The birds with large beaks had a higher fitness and were adapted to survive better than the small beaked birds in this environmental situation. Now the interesting part was what happened the next year when Peter and Rosemary came back to the island and measured the beak sizes of the offspring. The next generation of finches had larger beaks on average than the generation before them. The finches that survived the most had large beaks and passed this gene onto their children. This is how natural selection, the organisms that were ‘selected’ by their environment to survive and reproduce pass their successful traits onto their children, creating a more fit generation.

We also learned about the Rock Pocket mice. They were also used to demonstrate natural selection and evolution. The tan mice were hidden from predators in the sand but stood out on the black rock. The dark mice were first caused by a mutation in the tan mice population but since the trait was favored for the dark rock environment, those mice survived and passed on that adaptation. Eventually, the population of Rock Pocket Mice living on the black rock was almost exclusively dark mice while the population of mice living in the sand was predominately made of tan mine.

Natural selection is a process where fit organisms that have adapted to their environment will survive and reproduce and those that don’t have the correct traits won’t survive, which is how species adapt and get better over time.
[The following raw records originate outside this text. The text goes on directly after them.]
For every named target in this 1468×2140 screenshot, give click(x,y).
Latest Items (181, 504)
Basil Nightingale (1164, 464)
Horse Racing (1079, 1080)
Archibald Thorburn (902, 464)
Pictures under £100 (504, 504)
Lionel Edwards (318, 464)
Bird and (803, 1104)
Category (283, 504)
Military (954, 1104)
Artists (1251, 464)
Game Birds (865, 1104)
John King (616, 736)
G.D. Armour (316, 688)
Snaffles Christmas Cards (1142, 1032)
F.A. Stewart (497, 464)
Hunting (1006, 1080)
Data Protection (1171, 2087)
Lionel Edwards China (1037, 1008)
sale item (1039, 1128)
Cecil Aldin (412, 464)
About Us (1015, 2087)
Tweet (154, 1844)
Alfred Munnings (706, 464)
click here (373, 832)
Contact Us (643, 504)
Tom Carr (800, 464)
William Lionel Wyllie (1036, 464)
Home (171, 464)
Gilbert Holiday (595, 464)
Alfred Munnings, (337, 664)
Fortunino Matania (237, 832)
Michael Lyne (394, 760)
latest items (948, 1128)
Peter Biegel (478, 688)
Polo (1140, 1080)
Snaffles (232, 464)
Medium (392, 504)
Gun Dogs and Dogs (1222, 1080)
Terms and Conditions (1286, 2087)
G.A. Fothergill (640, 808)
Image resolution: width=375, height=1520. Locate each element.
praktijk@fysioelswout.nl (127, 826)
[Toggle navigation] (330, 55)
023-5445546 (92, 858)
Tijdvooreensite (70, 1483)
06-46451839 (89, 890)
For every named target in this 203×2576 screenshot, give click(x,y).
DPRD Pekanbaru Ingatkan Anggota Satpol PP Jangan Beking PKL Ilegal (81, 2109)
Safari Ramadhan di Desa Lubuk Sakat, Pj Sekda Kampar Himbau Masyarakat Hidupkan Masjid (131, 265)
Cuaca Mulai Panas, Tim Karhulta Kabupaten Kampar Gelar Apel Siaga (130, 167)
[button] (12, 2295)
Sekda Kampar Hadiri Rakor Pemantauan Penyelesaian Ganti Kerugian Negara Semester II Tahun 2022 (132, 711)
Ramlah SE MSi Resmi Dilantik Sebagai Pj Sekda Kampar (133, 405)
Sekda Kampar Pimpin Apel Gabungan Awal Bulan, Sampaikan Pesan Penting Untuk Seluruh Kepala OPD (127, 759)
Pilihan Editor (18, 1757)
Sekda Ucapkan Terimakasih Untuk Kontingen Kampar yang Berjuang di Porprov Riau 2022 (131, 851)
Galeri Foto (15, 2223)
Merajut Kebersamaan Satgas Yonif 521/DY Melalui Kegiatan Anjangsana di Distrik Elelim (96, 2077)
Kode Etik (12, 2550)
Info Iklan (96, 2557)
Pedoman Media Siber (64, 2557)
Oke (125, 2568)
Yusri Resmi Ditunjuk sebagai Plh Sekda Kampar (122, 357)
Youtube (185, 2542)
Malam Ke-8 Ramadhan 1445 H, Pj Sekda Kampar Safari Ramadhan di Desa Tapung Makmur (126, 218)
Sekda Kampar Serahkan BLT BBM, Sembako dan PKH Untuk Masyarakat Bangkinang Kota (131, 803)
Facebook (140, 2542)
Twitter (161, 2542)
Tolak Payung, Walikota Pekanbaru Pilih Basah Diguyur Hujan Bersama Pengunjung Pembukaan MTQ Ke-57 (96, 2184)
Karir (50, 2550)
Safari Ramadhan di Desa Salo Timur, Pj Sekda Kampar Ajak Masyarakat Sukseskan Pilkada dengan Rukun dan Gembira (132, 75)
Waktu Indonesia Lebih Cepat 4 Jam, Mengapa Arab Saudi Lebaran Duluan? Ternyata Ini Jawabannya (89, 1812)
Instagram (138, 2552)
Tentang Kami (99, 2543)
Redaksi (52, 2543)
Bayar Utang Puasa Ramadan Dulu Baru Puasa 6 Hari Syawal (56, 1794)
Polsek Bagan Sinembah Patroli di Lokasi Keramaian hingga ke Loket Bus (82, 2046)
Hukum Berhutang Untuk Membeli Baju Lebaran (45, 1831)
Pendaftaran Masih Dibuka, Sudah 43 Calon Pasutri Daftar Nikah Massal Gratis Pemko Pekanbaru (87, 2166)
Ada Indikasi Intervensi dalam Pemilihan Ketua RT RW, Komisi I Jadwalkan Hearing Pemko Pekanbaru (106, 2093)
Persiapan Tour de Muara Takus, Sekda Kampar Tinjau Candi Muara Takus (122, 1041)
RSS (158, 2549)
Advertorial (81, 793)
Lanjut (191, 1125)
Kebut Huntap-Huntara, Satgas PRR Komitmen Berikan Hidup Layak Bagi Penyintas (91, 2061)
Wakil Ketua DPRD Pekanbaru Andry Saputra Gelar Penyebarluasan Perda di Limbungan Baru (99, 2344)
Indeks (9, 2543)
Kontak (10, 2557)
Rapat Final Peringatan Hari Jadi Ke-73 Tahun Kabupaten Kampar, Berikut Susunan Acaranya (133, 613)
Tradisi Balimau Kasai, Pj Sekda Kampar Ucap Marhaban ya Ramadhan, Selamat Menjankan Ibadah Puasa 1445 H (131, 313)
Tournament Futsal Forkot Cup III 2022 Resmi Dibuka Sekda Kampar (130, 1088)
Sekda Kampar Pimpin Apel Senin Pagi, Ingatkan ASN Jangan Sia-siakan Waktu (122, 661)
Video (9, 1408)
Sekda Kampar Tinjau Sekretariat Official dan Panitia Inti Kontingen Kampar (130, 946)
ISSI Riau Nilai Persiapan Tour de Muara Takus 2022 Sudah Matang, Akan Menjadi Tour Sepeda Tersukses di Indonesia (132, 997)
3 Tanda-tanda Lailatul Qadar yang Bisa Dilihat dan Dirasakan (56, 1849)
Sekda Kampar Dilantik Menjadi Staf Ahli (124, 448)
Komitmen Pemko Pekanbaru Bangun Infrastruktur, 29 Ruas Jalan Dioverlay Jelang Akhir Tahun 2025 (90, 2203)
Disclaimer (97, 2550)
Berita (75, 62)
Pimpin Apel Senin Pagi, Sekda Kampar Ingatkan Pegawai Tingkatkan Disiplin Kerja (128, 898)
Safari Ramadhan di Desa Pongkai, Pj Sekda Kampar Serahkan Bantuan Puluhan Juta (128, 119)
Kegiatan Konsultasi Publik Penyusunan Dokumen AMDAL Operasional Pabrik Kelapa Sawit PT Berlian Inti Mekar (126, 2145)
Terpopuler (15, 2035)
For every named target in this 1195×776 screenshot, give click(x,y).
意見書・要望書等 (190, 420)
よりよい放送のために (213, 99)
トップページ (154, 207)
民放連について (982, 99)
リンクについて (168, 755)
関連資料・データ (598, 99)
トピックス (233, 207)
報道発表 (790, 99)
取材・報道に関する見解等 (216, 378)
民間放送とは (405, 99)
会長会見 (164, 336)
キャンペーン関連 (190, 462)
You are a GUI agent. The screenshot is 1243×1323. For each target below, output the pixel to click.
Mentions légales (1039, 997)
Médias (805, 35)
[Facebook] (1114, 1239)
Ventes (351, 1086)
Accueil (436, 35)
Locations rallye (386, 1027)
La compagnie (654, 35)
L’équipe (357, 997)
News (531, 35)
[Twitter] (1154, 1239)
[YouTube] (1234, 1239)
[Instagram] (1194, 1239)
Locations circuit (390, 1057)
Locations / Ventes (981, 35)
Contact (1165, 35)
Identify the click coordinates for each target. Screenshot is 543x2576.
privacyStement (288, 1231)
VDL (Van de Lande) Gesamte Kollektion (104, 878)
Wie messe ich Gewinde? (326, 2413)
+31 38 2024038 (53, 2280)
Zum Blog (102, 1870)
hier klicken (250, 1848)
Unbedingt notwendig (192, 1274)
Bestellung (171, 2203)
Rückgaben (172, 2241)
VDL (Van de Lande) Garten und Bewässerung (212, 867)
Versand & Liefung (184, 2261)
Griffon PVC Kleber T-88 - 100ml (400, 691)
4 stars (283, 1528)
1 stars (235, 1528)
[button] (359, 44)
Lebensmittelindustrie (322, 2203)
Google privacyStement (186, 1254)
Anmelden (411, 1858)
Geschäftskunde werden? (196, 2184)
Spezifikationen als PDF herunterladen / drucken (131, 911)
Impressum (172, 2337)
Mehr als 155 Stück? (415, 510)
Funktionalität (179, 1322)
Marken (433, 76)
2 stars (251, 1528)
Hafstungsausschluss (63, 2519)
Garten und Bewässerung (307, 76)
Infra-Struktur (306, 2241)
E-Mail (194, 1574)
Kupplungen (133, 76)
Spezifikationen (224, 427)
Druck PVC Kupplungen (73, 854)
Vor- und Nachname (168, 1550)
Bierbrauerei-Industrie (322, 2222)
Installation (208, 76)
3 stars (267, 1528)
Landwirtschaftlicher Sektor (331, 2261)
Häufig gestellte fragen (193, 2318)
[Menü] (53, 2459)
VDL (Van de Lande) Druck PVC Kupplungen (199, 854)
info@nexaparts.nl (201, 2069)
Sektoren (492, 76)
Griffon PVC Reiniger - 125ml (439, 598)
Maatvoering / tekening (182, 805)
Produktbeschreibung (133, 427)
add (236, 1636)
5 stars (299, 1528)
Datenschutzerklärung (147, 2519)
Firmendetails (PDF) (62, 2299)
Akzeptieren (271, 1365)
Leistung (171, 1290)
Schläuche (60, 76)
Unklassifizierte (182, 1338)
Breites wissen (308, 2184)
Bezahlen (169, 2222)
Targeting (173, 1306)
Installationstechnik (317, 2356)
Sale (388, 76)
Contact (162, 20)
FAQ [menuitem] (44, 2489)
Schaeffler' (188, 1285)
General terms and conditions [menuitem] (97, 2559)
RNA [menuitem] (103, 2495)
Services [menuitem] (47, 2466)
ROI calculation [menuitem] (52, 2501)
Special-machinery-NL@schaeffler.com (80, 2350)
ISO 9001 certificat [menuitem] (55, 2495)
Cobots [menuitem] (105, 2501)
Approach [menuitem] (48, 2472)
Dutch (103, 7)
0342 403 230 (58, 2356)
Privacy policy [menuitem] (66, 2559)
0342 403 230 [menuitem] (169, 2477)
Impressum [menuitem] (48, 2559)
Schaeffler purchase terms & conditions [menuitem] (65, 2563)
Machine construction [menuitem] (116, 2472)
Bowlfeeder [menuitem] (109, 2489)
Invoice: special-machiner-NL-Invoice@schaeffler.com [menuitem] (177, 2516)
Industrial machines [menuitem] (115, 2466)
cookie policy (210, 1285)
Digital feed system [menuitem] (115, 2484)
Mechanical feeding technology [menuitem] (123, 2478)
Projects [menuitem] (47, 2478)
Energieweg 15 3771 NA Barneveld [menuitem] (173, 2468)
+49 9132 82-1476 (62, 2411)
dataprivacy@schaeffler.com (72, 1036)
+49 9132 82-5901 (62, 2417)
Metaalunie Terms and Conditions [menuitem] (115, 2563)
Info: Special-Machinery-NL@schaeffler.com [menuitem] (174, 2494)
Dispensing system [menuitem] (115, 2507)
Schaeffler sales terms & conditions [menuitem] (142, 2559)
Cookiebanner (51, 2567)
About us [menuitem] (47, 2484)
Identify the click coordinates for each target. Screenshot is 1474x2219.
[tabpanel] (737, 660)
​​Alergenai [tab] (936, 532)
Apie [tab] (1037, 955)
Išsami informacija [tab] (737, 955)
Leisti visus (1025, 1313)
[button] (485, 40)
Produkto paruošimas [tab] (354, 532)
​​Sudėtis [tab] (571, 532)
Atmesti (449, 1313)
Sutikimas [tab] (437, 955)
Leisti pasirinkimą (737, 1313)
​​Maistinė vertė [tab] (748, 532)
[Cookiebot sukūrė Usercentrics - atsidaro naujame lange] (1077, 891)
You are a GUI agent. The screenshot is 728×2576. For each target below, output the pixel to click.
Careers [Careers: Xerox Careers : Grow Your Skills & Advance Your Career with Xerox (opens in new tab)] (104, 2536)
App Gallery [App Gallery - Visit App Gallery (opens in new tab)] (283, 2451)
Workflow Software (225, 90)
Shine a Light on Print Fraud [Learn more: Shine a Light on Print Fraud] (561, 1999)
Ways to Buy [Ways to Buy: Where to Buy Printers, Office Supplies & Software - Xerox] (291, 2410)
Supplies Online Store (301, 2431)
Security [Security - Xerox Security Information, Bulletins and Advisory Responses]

While evolution was previously thought to take a long time and many, many generations, the work of the Grants and the example of the Rock Pocket Mice prove that nature is constantly evolving and that natural selection can be seen in just a few generations.

Mutation and reproduction are ways that species can increase variety that will help sections of the species survive even if part of the population is wiped out by natural selection.

What I’m wondering coming off from this week is how will the changing environment force humans to adapt? Since we as a species have more control over our environment and have better technology than any other species, is evolution different for humans than other organisms or are we changing in similar ways to other species?